Use the print_classification tool. The categories can be Politics, Sports, Technology, Entertainment, Business.
"""

converse_response = bedrock_client.converse(
        modelId=MODEL_ID,
        messages = [{
            "role": "user",
            "content": [{"text": query}]
        }],
        inferenceConfig = {"maxTokens": 4096},
        toolConfig = {
            'tools': tools
        }
    )

json_classification = None
for content in converse_response['output']['message']['content']:
    if content.get('toolUse') and content['toolUse']['name'] == "print_classification":
        json_classification = content['toolUse']['input']
        break

if json_sentiment:
    print("Text Classification (JSON):")
    print(json.dumps(json_classification, indent=2))
else:
    print("No text classification found in the response.")

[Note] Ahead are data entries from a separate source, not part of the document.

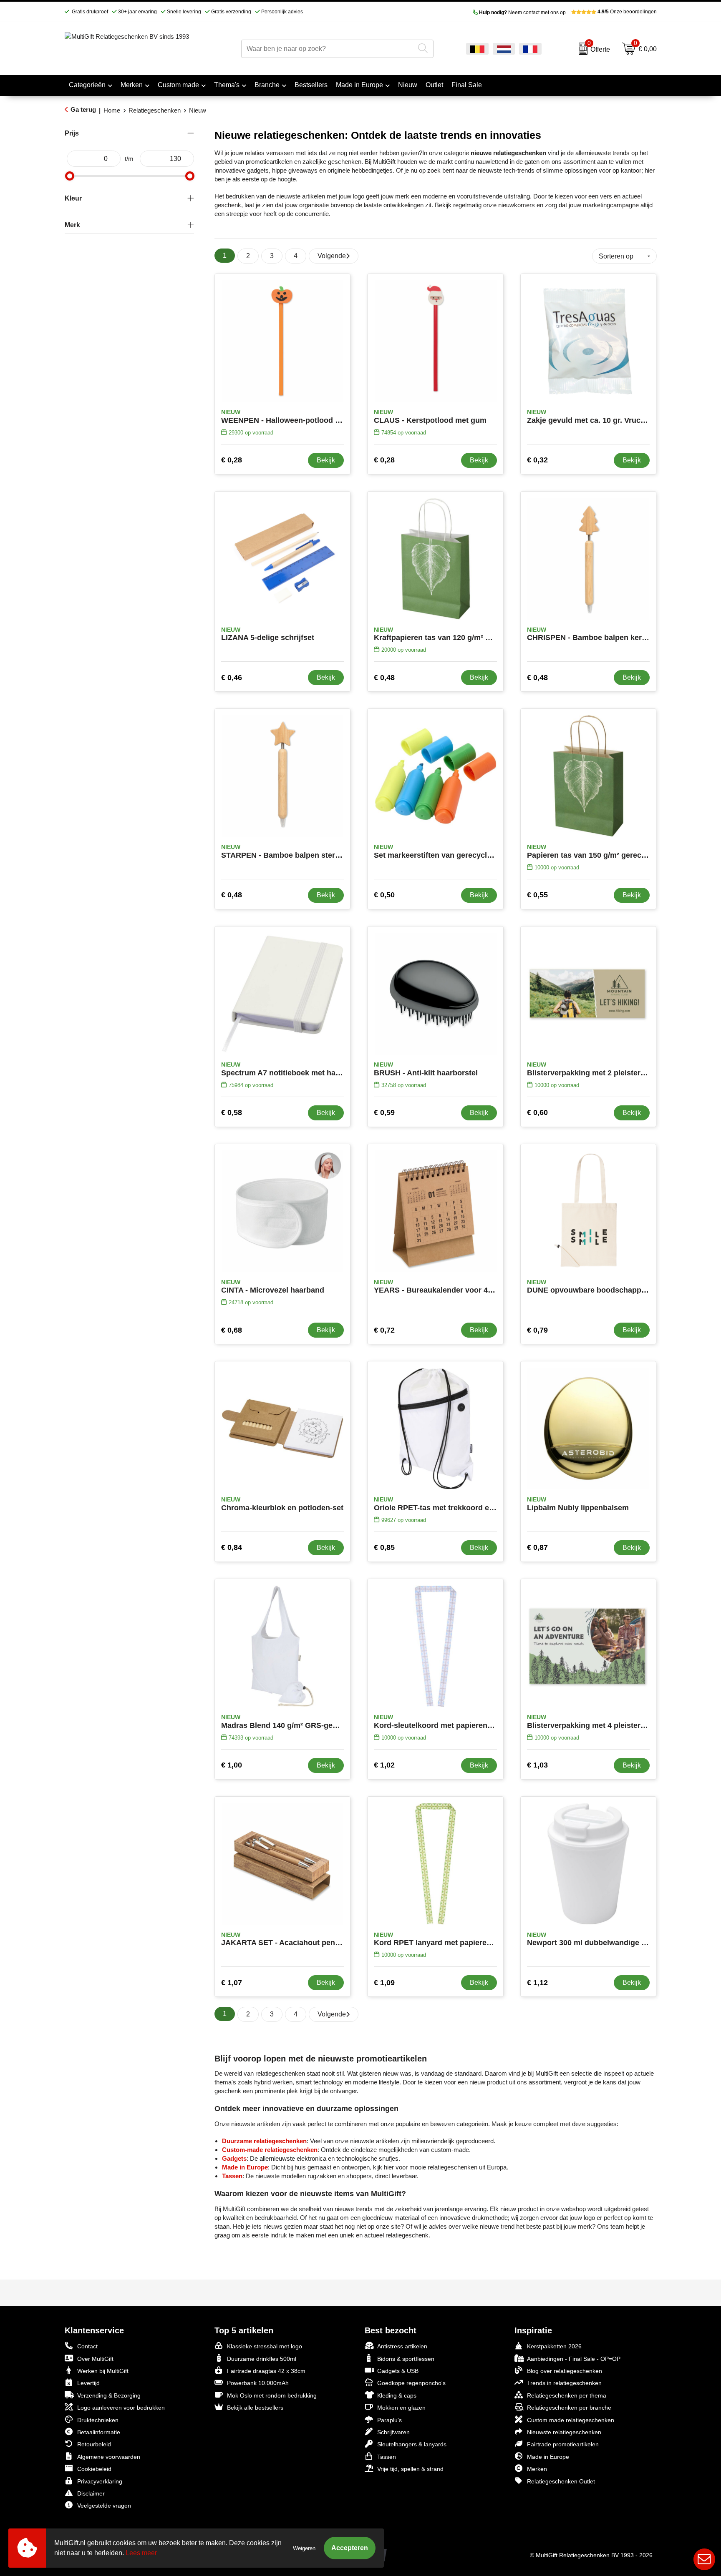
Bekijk (326, 460)
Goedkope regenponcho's (411, 2383)
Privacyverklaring (99, 2481)
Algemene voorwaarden (108, 2456)
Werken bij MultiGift (103, 2371)
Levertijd (88, 2383)
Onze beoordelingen (627, 12)
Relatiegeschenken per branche (569, 2407)
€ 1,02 (384, 1765)
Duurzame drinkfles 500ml (261, 2358)
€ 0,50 (384, 895)
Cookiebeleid (94, 2469)
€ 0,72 (384, 1330)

Text Classification (JSON):
{
  "categories": [
    {
      "name": "Politics",
      "score": 0.0
    },
    {
      "name": "Sports",
      "score": 0.0
    },
    {
      "name": "Technology",
      "score": 1.0
    },
    {
      "name": "Entertainment",
      "score": 0.0
    },
    {
      "name": "Business",
      "score": 0.2
    }
  ]
}


These examples demonstrate how you can use Claude and the tool use feature to extract structured JSON data for various natural language processing tasks. By defining custom tools with specific input schemas, you can guide Claude to generate well-structured JSON output that can be easily parsed and utilized in your applications.